■ Task statement: Would you return the lines between the one holding "Click the XYZ coordinate triad in viewport" and the one holding "You are a computer-use agent. Image", inclusive, and only those, exactly as they stand in the listing below?

:::

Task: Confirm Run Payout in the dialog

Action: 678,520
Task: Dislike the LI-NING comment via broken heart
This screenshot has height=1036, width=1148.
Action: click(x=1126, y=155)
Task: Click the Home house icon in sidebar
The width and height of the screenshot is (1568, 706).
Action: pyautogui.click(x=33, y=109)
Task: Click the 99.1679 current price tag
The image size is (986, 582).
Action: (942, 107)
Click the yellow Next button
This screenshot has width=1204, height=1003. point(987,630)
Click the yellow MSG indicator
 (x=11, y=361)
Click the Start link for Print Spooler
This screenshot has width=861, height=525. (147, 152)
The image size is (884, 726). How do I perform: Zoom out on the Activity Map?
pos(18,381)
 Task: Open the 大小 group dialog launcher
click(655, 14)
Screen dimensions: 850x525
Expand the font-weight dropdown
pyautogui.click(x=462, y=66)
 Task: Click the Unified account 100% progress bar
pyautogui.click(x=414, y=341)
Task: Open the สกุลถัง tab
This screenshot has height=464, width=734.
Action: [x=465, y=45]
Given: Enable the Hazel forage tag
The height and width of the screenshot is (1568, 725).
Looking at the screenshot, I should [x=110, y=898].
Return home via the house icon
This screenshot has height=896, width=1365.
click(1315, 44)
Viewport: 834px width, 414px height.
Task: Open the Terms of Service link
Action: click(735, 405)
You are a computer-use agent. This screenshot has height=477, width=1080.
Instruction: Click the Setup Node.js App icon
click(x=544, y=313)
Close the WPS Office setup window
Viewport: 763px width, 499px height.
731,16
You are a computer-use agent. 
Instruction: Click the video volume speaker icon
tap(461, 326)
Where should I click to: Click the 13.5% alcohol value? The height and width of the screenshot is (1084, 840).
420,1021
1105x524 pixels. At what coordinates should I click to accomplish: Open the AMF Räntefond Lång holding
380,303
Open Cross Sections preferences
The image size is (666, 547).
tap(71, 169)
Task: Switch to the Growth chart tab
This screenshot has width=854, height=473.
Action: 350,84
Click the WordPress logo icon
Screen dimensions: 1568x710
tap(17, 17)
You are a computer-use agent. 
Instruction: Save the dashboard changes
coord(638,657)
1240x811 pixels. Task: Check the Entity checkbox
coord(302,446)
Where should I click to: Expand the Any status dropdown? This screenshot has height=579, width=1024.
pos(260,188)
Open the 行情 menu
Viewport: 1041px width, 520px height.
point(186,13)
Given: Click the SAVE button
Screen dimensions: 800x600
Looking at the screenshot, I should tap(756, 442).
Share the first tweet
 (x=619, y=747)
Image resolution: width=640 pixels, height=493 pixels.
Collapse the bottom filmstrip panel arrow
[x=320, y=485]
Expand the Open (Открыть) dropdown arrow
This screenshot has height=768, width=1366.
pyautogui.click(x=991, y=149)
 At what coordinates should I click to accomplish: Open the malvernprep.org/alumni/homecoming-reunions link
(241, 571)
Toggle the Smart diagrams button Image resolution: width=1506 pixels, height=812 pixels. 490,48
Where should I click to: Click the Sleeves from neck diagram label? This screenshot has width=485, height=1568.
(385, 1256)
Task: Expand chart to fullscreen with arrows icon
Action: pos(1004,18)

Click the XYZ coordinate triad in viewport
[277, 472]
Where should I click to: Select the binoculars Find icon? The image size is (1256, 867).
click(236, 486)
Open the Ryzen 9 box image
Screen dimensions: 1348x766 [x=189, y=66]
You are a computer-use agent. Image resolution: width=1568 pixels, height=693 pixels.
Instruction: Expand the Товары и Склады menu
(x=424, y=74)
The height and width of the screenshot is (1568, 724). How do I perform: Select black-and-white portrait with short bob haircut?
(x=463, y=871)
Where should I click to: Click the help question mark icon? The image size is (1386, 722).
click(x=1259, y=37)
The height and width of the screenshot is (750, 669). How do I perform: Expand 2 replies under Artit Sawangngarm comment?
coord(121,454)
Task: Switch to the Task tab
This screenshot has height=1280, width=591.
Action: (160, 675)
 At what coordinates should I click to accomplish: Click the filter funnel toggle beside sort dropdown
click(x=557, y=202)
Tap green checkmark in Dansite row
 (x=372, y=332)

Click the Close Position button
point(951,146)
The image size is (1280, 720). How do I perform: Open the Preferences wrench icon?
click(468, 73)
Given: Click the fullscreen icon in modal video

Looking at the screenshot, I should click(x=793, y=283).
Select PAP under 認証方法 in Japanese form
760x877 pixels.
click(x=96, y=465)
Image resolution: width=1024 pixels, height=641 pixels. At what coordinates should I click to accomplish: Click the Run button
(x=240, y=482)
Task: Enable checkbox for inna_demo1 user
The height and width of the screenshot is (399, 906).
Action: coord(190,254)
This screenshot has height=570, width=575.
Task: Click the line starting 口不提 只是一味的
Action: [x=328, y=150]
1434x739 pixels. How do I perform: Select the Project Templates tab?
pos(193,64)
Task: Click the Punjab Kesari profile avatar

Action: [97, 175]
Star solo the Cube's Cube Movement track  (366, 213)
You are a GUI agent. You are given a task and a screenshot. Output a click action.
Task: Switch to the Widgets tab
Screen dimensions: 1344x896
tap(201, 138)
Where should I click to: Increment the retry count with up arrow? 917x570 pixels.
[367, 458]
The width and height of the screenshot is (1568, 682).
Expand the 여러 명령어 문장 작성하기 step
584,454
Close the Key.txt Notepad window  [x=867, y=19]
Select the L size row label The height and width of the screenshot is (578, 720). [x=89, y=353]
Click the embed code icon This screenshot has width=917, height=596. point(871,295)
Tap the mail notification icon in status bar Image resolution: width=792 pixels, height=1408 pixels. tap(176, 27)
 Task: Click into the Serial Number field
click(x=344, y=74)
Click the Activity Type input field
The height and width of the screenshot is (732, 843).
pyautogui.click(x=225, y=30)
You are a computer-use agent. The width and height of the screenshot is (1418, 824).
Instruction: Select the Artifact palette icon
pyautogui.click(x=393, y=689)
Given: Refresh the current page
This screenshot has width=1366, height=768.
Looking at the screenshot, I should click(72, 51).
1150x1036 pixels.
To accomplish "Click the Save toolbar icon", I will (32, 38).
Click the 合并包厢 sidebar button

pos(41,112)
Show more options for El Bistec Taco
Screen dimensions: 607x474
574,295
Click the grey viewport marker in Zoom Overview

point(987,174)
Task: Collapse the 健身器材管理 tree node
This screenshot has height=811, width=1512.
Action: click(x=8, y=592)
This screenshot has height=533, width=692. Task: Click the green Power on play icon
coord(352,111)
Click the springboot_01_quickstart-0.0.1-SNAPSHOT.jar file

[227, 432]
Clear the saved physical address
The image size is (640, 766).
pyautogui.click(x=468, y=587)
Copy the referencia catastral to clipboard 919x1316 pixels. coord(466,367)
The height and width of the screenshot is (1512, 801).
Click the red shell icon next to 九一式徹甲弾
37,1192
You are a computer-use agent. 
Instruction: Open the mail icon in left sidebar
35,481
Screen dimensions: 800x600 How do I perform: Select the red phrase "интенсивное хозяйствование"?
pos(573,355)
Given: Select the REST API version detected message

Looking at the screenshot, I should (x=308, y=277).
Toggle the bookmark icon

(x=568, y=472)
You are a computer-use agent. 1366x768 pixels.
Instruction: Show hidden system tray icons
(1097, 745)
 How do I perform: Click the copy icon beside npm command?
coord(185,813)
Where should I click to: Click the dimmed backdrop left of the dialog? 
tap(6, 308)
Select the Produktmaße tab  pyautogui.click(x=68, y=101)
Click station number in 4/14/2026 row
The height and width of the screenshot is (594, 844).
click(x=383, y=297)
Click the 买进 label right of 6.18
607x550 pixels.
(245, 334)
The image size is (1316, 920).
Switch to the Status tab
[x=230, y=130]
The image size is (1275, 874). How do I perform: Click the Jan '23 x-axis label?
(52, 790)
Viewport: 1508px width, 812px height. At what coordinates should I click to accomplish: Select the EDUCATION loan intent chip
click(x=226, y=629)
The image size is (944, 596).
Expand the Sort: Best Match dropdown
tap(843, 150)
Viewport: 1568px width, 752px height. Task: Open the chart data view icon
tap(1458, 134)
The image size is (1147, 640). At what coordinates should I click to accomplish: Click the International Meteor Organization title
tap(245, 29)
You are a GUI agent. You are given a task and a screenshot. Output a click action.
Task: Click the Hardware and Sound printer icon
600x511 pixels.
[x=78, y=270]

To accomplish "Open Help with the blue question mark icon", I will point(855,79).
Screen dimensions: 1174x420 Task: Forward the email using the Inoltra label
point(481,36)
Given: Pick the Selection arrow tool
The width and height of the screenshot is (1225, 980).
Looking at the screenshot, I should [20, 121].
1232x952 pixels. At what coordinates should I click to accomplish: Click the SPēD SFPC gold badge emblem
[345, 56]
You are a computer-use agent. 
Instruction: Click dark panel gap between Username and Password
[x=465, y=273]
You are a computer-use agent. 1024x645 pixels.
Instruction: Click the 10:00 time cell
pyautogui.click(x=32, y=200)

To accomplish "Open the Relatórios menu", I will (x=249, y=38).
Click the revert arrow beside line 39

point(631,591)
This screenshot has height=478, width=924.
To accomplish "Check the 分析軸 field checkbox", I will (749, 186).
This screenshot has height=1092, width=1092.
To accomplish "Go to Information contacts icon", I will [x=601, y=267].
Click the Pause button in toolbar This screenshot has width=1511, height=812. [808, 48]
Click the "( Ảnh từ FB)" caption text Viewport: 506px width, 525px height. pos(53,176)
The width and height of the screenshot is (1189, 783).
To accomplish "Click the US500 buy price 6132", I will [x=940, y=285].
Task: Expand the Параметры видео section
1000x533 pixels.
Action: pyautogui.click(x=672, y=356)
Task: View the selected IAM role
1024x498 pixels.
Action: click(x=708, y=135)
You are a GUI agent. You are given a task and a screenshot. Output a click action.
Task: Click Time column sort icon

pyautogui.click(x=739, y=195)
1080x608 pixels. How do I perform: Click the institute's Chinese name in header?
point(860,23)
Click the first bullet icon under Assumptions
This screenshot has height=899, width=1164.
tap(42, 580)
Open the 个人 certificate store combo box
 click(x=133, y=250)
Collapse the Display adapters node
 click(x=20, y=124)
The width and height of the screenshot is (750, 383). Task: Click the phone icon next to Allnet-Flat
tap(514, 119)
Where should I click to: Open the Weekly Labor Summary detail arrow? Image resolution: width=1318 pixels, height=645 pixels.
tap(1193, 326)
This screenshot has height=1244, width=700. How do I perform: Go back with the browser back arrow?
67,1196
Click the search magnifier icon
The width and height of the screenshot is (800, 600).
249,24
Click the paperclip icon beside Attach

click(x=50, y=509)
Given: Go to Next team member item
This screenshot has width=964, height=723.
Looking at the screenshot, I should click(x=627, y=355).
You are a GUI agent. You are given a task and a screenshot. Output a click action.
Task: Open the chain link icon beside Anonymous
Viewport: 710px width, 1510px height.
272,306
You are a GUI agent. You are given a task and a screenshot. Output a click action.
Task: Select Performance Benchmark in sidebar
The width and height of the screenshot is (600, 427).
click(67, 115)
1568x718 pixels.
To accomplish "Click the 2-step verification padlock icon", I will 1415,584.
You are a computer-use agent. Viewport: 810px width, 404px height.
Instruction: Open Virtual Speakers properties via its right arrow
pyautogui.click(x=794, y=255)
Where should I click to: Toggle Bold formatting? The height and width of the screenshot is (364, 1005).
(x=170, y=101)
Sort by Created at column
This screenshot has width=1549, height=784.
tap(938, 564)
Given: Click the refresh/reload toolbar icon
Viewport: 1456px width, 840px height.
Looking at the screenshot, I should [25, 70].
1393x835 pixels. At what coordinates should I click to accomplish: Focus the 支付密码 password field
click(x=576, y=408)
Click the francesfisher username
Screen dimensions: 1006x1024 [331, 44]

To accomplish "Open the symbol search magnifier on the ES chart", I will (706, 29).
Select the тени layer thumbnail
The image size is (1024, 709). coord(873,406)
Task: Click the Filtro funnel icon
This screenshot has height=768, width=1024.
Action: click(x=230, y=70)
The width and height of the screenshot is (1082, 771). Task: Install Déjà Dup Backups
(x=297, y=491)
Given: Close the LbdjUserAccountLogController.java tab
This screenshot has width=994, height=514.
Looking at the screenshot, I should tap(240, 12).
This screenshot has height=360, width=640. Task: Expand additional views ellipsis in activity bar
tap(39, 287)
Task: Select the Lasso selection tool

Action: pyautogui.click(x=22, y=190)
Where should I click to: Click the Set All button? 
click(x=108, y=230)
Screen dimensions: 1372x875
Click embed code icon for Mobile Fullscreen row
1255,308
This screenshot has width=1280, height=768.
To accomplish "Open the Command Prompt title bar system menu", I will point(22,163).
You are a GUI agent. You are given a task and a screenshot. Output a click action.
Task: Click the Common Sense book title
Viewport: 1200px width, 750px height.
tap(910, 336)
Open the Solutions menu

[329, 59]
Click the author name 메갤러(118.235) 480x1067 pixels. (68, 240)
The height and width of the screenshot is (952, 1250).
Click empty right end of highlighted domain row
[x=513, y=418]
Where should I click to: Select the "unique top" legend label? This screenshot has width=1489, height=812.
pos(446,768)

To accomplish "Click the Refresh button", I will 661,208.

:::

■ Solution to this task:
Click the XYZ coordinate triad in viewport
[277, 472]
Where should I click to: Select the binoculars Find icon? The image size is (1256, 867).
click(236, 486)
Open the Ryzen 9 box image
Screen dimensions: 1348x766 [x=189, y=66]
You are a computer-use agent. Image resolution: width=1568 pixels, height=693 pixels.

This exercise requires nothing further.